____ FUENTE
La diferencia entre un corner y un saque de banda.
"¿A quién le importa?". Esta pregunta no tiene
lugar en el fútbol. A los fanáticos siempre
les importa. Cada giro, cada curva en la cancha alberga
la semilla del triunfo y la desesperación. ¡El fútbol
hace al fanático! La victoria y la derrota determinan
si se siente feliz y amistoso, o si está sombrío
y malhumorado. Algo con semejante impacto en el estado
de ánimo del ser humano no puede ser sólo un
juego. Es una fuerza, una poderosa fuerza. De hecho, dado
que su influencia se expande en todo el mundo, es una
potencia global.
No es la única. Estados Unidos es la potencia
global en política. Las otras son corporaciones
que tienen su sede en ese país: McDonald's, CocaCola,
los estudios de cine de Hollywood, Microsoft, Google.
El fútbol es tanto la vieja Europa como la nueva
Europa. Es Brasil y el resto de Latinoamérica,
junto con Africa, Asia, Australia y EEUU. Es el mundo
islámico. Cada Copa Mundial es una celebración
de una clase de globalización más dichosa
que la conocida por todos. Las naciones del mundo
se reúnen para una competencia entre iguales,
sin que nadie mande a los demás. El fútbol
puede ser el modelo ideal de un orden mundial justo.
Es un juego, y al mismo tiempo mucho más.
Si la Copa Mundial es un éxito, si los terroristas
se mantienen alejados, si se mantiene a raya a los
hooligans y si el dopaje no se convierte en un problema;
si es una verdadera fiesta de fútbol, entonces
la gradual de sintegración de nuestro mundo
pudiera desacelerarse un poco. Y en el clima actual,
un poco representaría mucho.
El poder que ejerce el fútbol es verdaderamente
asombroso. Sólo debemos pensar en todas las
cosas por las que ha pasado. Ha recibido mil bautismos
de fuego, ha sido objeto de abuso y ha sido mancillado;
sin embargo, opaca a todos los demás deportes.
El fútbol es un sobreviviente. Ha sobrevivido
a una brutal comercialización, a astronómicos
pagos por transferencias y salarios y al dominio
de patrocinadores que se apoderan de los estadios.
El deporte ha sobrevivido a la vanidad de magnates
tales como Berlusconi y Abramovich, para quienes
los equipos se han convertido en juguetes. Ha
sobrevivido a la infidelidad de los jugadores
que hoy visten una camiseta con una franja roja
y mañana usan otra con una franja azul, y
que son incapaces de compensar a sus leales aficionados.
Pasión que enamora
El fútbol ha resistido todo esto. Cuando llega
el día del partido, cuando el estadio
ruge y gime como un animal salvaje, cuando
el balón comienza a rodar, todos los
inconvenientes se olvidan. Aficionados juiciosos
pueden enumerar 100 motivos por los cuales
no deben sucumbir a la fiebre del fútbol
cuando suena el pitazo, por qué han tenido
suficiente, por qué se quieren ir, porque
ellos nunca... y entonces la fiebre ataca
de nuevo. Cinco minutos después están
irremediablemente involucrados de nuevo en
el partido, sin importar cuán malo sea
éste. Se quejan, maldicen y escupen veneno.
________
→ EJERCICIO BREVE
Continúe el texto sobre el fútbol a partir de la frase «Se quejan, maldicen y escupen veneno». El material que sigue es independiente del texto sobre el fútbol.
____ LISTADO
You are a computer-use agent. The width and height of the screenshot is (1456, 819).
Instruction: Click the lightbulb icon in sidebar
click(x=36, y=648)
________
____ LISTADO
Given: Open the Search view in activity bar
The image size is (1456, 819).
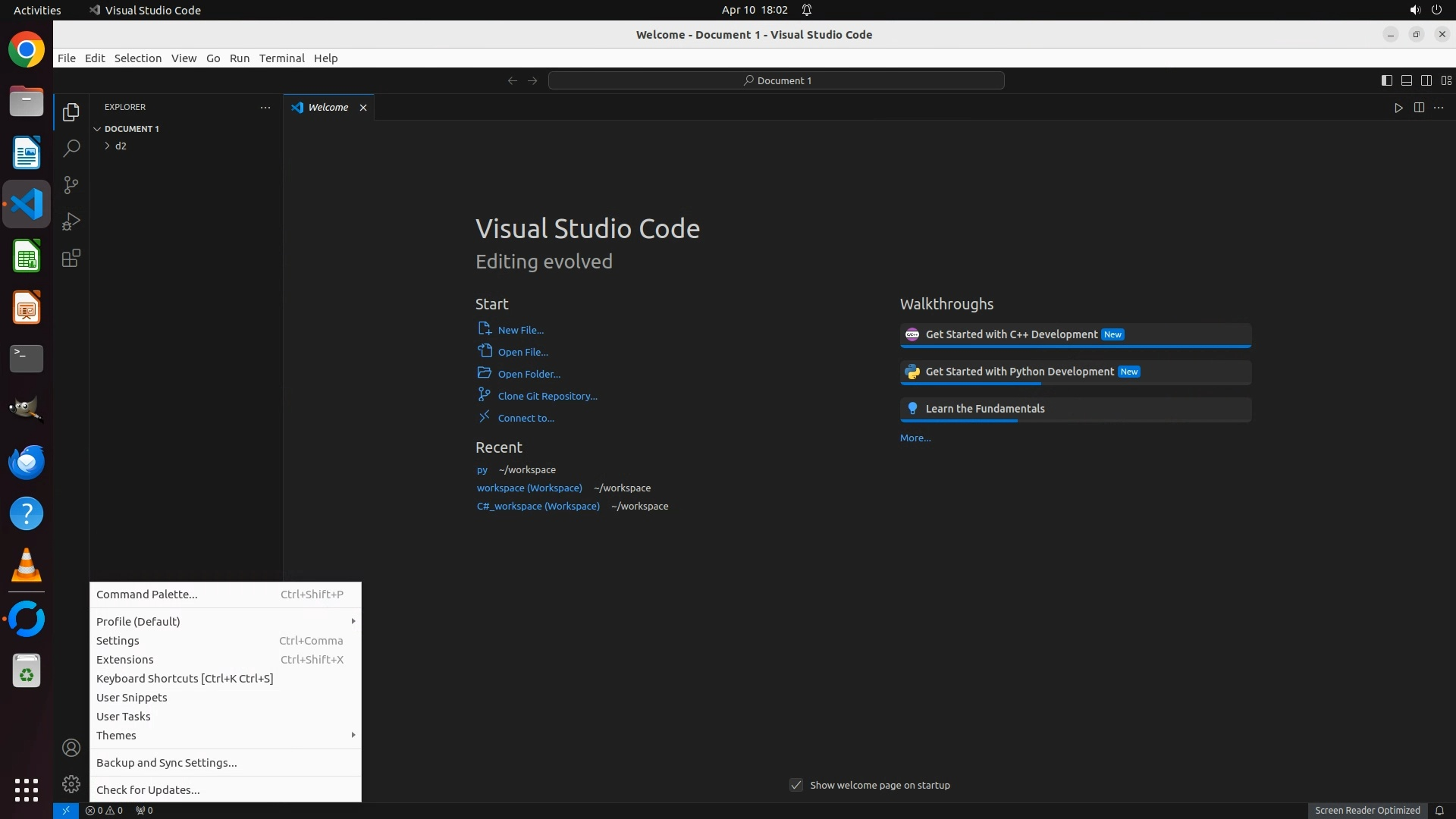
________
→ RESULTADO DEL EJERCICIO
Un momento después se enamoran de nuevo:
de un jugador, de un club, del juego.
Abundan las explicaciones sobre por qué
este juego genera tanta pasión en toda
la Tierra. La gente baja puede admirar a
un Roberto Carlos; la gente alta a un Michael
Ballack y la gente gorda a un Ronaldo. La
capacidad intelectual tampoco es un requisito.
El fútbol se puede jugar en todas
partes, en cualquier país. Un pequeño
espacio abierto y unas medias enrolladas
o una lata vacía es todo lo que se
necesita. Pero, ¿por qué tanta
gente mira el juego? Un motivo es que
solían jugarlo o aún lo hacen.
Otro es que existe una fascinación
con el espacio, un espacio que se abre
y se cierra, que se entiende y se comprime
como un acordeón. Es una mezcla de
combate cuerpo a cuerpo e incursiones
exploratorias sin igual entre los deportes
que se juegan en grandes canchas.
Este deporte se acerca más a la
vida real que el basquetbol o el balonmano,
deportes dominados por una obstinada
confrontación entre atacantes y
defensores. El fútbol tiene un
mediocampo, y el mediocampo está
donde debe estar, donde la victoria
y la derrota, el triunfo y la desesperación
se despliegan. Uno se puede atascar
en el mediocampo. Entonces el fútbol
puede ser un juego de espera: la pelota
es empujada perezosamente de acá
para allá hasta que se abre un
espacio. Pero al igual que en la vida,
las porterías a menudo se mantienen
esquivas.
Por supuesto, no todos en las gradas
ven una alegoría de la vida desarrollándose
ante sus ojos. Hay otras búsquedas
igualmente legítimas: una cerveza,
un perrocaliente, un espectáculo
y un poco de aplausos y burlas compartidos
con otros 50.000 siempre son ingredientes
de una buena tarde.
Imagen y semejanza
No se puede negar que el fútbol refleja, y moldea,
la sociedad. Los franceses sólo
se mostraron más dispuestos
a aceptar la idea de la inmigración
después que ciudadanos de
primera generación como Zinedine
Zidane y Marcel Desailly ganaron
la Copa Mundial para ellos en
1998.
Por primera vez, hay niños
en Alemania que no pueden reconocer
a su equipo nacional por sus
jerseys y rostros blancos. Patrick
Owomoyela y Gerald Asamoah tienen
ciudadanía alemana y piel
negra. Burlarse de ellos sería
estúpido, y sin duda no
sería patriótico.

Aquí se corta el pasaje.